Fatal diagnoses in the unborn bring new needs

10/26/2007
BY JULIE M. McKINNON
BLADE STAFF WRITER
Folk-Axe
Folk-Axe

Medical advances that allow doctors to diagnose more fatal conditions in unborn babies have led to a new need: helping grief-stricken families cope.

Toledo Hospital and Toledo Children's Hospital are trying to assist through what they are calling perinatal hospice.

Parents fear they are going to be abandoned because their babies have been diagnosed with fatal conditions and are not expected to live long, if at all.

And they wonder whether they will have live newborns and, if so, whether they will be suffering, said Kim Folk-Axe, newborn intensive care unit social worker for Toledo Children's Hospital.

The nascent hospice program will help address those and other issues, she said.

"Every parent hopes their [child's] diagnosis is wrong and they're going to have the miracle baby - and sometimes they do," Ms. Folk-Axe said.

Perinatal hospice programs are becoming more common nationwide, in part, because technology is allowing doctors to diagnose fatal conditions during pregnancies, said Amy Kuebelbeck, a freelance writer in Minnesota who has a Web site, perinatalhospice.org, that tracks the trend.
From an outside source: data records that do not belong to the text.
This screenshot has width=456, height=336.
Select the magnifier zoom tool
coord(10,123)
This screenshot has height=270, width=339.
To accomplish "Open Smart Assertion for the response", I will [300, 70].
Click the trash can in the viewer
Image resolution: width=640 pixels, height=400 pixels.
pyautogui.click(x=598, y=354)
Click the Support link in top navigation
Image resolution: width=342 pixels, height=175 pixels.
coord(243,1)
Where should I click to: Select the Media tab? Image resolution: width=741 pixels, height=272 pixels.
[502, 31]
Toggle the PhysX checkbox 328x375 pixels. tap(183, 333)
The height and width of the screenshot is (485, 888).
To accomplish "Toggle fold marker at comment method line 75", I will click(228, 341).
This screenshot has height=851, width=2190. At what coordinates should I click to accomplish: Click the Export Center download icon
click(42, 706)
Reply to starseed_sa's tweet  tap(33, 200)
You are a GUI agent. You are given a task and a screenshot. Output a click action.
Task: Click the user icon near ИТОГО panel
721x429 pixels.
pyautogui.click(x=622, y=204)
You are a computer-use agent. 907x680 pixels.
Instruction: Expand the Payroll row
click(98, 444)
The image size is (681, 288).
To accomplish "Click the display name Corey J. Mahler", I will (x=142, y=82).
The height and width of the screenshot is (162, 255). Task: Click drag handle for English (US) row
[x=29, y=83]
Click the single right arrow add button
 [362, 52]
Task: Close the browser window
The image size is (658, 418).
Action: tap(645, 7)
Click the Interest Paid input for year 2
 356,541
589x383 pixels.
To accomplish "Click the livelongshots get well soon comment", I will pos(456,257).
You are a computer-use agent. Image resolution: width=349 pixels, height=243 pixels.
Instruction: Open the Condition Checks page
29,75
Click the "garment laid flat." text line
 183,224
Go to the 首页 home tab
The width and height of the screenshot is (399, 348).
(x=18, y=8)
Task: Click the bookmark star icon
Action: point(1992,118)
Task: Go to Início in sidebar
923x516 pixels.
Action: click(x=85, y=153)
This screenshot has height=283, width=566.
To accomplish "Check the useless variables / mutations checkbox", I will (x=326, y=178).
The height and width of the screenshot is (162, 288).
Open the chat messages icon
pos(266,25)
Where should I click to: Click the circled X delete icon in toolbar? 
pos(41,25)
"This is a new phenomenon - this is a new need," she said.

There were no perinatal hospice programs nationwide 10 years ago, but now there are more than 50, said Ms. Kuebelbeck, who wrote a memoir about continuing a pregnancy with a terminal diagnosis.

Her son, Gabriel, was diagnosed prenatally with a congenital heart defect and died shortly after his full-term birth in 1999.

Ms. Kuebelbeck is to speak at Toledo

Hospital on Jan. 16 to doctors, pastors, parish nurses, parents, and others about perinatal hospices.

The hospice program provides comfort, pain management, and other palliative care, and it is part of the bereavement services Toledo Hospital has offered parents for 30 years, said Liz Jackowski, clinical director of obstetrics.

Parents can deliver their babies at their community hospitals even if they seek hospice support from Toledo Hospital, Ms. Folk-Axe said.

"They need to be with family and friends and the [doctors] who delivered their other babies," she said.

After a fatal diagnosis is determined, a care plan is developed with parents, Ms. Jackowski said.

They make plans, for example, for spending time with their babies after delivery as well as their eventual burials, she said.

Parents also discuss topics such as how much pain medication to use during birth so mothers remember more time with their newborns, planning a contingency nursery in case their children live for a while, and preparing their other children, Ms. Folk-Axe said.

"We bring a lot of things to the surface," Ms. Jackowski said. "We let them call the shots. This is their plan."